- [Exercise prompt]:
Return every item below verbatim, leaving each one unchanged.

[Data excerpts start]

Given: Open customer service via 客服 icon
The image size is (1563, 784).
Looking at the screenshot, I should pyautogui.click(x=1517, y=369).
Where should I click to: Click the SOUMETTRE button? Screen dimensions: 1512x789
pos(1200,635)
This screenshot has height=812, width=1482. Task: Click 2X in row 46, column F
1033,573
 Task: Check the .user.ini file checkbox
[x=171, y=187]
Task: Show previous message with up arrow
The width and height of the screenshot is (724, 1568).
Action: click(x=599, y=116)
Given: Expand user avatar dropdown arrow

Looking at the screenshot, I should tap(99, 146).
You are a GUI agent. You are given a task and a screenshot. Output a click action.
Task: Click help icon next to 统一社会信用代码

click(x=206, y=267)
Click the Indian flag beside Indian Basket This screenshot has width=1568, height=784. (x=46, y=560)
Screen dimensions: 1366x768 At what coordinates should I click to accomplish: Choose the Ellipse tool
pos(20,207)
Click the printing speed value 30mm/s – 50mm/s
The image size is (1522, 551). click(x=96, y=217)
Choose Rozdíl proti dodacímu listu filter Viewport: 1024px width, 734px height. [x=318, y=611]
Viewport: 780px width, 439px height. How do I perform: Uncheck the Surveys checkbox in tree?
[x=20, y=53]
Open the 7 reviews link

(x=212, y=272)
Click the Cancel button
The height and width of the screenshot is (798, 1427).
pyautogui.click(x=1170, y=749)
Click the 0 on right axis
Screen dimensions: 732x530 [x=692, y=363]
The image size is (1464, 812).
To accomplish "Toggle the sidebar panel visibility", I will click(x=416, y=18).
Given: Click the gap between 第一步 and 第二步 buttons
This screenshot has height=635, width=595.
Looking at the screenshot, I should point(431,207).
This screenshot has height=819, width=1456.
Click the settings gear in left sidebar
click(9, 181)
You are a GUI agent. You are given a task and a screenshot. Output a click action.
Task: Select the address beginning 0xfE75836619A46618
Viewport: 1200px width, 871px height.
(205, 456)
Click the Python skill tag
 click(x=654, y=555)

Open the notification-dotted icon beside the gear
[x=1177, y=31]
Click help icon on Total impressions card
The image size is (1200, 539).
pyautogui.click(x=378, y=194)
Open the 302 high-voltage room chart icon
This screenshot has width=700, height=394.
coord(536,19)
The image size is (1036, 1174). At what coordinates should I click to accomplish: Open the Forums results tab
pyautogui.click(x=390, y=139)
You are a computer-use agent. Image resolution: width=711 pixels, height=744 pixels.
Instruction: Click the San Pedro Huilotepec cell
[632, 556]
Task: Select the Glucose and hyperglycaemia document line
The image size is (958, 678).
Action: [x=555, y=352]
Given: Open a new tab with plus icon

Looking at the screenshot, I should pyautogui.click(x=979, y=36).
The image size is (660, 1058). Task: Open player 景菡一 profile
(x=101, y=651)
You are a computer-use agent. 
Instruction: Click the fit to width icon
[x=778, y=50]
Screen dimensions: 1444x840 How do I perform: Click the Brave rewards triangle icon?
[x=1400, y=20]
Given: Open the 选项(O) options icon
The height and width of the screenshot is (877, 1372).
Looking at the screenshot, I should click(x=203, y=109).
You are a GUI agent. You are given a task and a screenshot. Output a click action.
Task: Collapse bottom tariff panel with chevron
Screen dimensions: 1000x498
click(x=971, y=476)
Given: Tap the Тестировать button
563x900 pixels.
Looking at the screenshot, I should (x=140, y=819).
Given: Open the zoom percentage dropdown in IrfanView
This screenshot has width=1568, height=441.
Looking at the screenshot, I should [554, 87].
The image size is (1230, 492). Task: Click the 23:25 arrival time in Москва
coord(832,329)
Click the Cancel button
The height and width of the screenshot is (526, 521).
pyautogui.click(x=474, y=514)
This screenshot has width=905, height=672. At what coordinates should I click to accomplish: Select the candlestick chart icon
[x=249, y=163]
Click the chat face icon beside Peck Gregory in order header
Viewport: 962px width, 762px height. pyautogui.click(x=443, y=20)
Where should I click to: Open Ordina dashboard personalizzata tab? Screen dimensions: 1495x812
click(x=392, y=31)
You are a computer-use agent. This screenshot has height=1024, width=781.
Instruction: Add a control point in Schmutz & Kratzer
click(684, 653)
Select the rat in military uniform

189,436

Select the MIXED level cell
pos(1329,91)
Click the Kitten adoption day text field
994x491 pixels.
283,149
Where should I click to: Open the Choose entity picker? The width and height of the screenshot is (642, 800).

[Data excerpts end]

- [Reply]:
Given: Open customer service via 客服 icon
The image size is (1563, 784).
Looking at the screenshot, I should pyautogui.click(x=1517, y=369).
Where should I click to: Click the SOUMETTRE button? Screen dimensions: 1512x789
pos(1200,635)
This screenshot has height=812, width=1482. Task: Click 2X in row 46, column F
1033,573
 Task: Check the .user.ini file checkbox
[x=171, y=187]
Task: Show previous message with up arrow
The width and height of the screenshot is (724, 1568).
Action: click(x=599, y=116)
Given: Expand user avatar dropdown arrow

Looking at the screenshot, I should tap(99, 146).
You are a GUI agent. You are given a task and a screenshot. Output a click action.
Task: Click help icon next to 统一社会信用代码

click(x=206, y=267)
Click the Indian flag beside Indian Basket This screenshot has width=1568, height=784. (x=46, y=560)
Screen dimensions: 1366x768 At what coordinates should I click to accomplish: Choose the Ellipse tool
pos(20,207)
Click the printing speed value 30mm/s – 50mm/s
The image size is (1522, 551). click(x=96, y=217)
Choose Rozdíl proti dodacímu listu filter Viewport: 1024px width, 734px height. [x=318, y=611]
Viewport: 780px width, 439px height. How do I perform: Uncheck the Surveys checkbox in tree?
[x=20, y=53]
Open the 7 reviews link

(x=212, y=272)
Click the Cancel button
The height and width of the screenshot is (798, 1427).
pyautogui.click(x=1170, y=749)
Click the 0 on right axis
Screen dimensions: 732x530 [x=692, y=363]
The image size is (1464, 812).
To accomplish "Toggle the sidebar panel visibility", I will click(x=416, y=18).
Given: Click the gap between 第一步 and 第二步 buttons
This screenshot has height=635, width=595.
Looking at the screenshot, I should point(431,207).
This screenshot has height=819, width=1456.
Click the settings gear in left sidebar
click(9, 181)
You are a GUI agent. You are given a task and a screenshot. Output a click action.
Task: Select the address beginning 0xfE75836619A46618
Viewport: 1200px width, 871px height.
(205, 456)
Click the Python skill tag
 click(x=654, y=555)

Open the notification-dotted icon beside the gear
[x=1177, y=31]
Click help icon on Total impressions card
The image size is (1200, 539).
pyautogui.click(x=378, y=194)
Open the 302 high-voltage room chart icon
This screenshot has width=700, height=394.
coord(536,19)
The image size is (1036, 1174). At what coordinates should I click to accomplish: Open the Forums results tab
pyautogui.click(x=390, y=139)
You are a computer-use agent. Image resolution: width=711 pixels, height=744 pixels.
Instruction: Click the San Pedro Huilotepec cell
[632, 556]
Task: Select the Glucose and hyperglycaemia document line
The image size is (958, 678).
Action: [x=555, y=352]
Given: Open a new tab with plus icon

Looking at the screenshot, I should pyautogui.click(x=979, y=36).
The image size is (660, 1058). Task: Open player 景菡一 profile
(x=101, y=651)
You are a computer-use agent. 
Instruction: Click the fit to width icon
[x=778, y=50]
Screen dimensions: 1444x840 How do I perform: Click the Brave rewards triangle icon?
[x=1400, y=20]
Given: Open the 选项(O) options icon
The height and width of the screenshot is (877, 1372).
Looking at the screenshot, I should click(x=203, y=109).
You are a GUI agent. You are given a task and a screenshot. Output a click action.
Task: Collapse bottom tariff panel with chevron
Screen dimensions: 1000x498
click(x=971, y=476)
Given: Tap the Тестировать button
563x900 pixels.
Looking at the screenshot, I should (x=140, y=819).
Given: Open the zoom percentage dropdown in IrfanView
This screenshot has width=1568, height=441.
Looking at the screenshot, I should [554, 87].
The image size is (1230, 492). Task: Click the 23:25 arrival time in Москва
coord(832,329)
Click the Cancel button
The height and width of the screenshot is (526, 521).
pyautogui.click(x=474, y=514)
This screenshot has width=905, height=672. At what coordinates should I click to accomplish: Select the candlestick chart icon
[x=249, y=163]
Click the chat face icon beside Peck Gregory in order header
Viewport: 962px width, 762px height. pyautogui.click(x=443, y=20)
Where should I click to: Open Ordina dashboard personalizzata tab? Screen dimensions: 1495x812
click(x=392, y=31)
You are a computer-use agent. This screenshot has height=1024, width=781.
Instruction: Add a control point in Schmutz & Kratzer
click(684, 653)
Select the rat in military uniform

189,436

Select the MIXED level cell
pos(1329,91)
Click the Kitten adoption day text field
994x491 pixels.
283,149
Where should I click to: Open the Choose entity picker? The width and height of the screenshot is (642, 800).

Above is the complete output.